**GIVEN TASK**
Render everything in the data below, from the line containing "Task: Click the Db2 datasource database icon" down to the line containing "Action: (x=678, y=181)", as a two-column CSV with columns named instruction and response, one row per task and its answer. Put each value in a single quoted field, replace line breaks with spaces, and omit the pictures.

(Dataset items)
◇ ◇ ◇ ◇ ◇ ◇ ◇
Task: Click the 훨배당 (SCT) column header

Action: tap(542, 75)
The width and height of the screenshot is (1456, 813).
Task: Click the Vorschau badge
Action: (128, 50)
◇ ◇ ◇ ◇ ◇ ◇ ◇
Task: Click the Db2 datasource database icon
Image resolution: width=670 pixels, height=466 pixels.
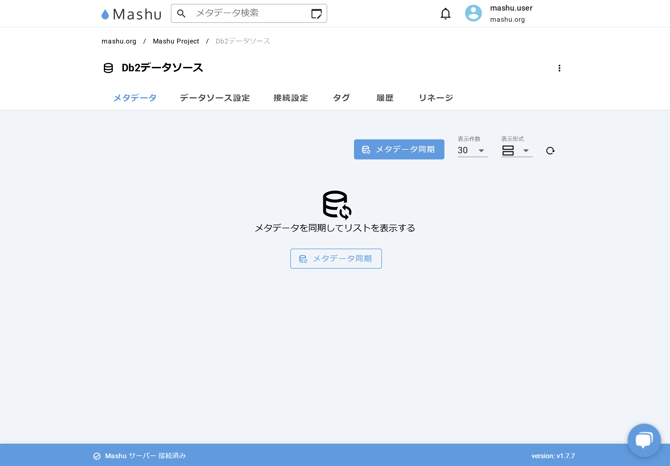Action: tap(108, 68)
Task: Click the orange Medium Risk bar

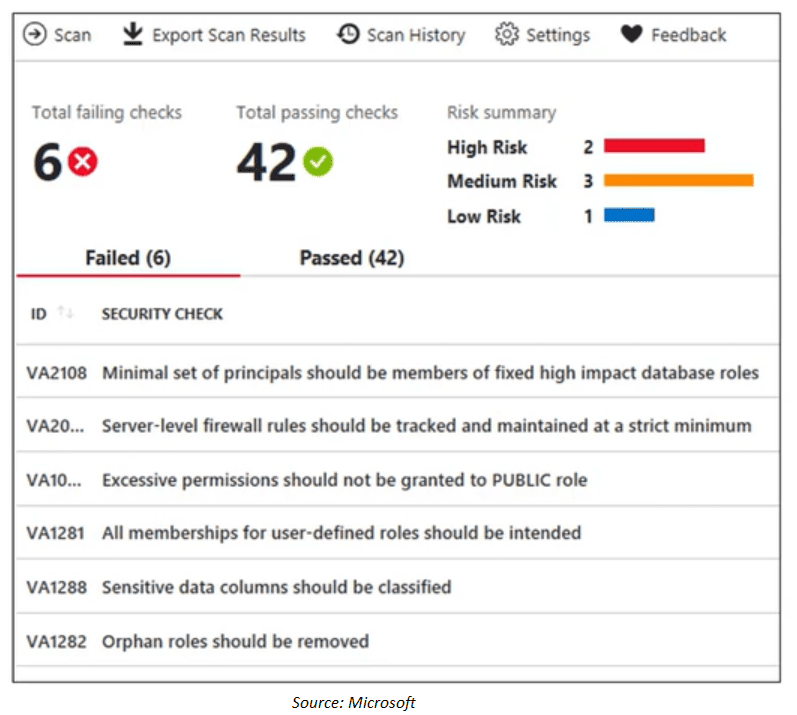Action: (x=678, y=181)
◇ ◇ ◇ ◇ ◇ ◇ ◇
**WRITTEN SOLUTION**
instruction,response
"Task: Click the Db2 datasource database icon Image resolution: width=670 pixels, height=466 pixels.","Action: tap(108, 68)"
"Task: Click the orange Medium Risk bar","Action: (x=678, y=181)"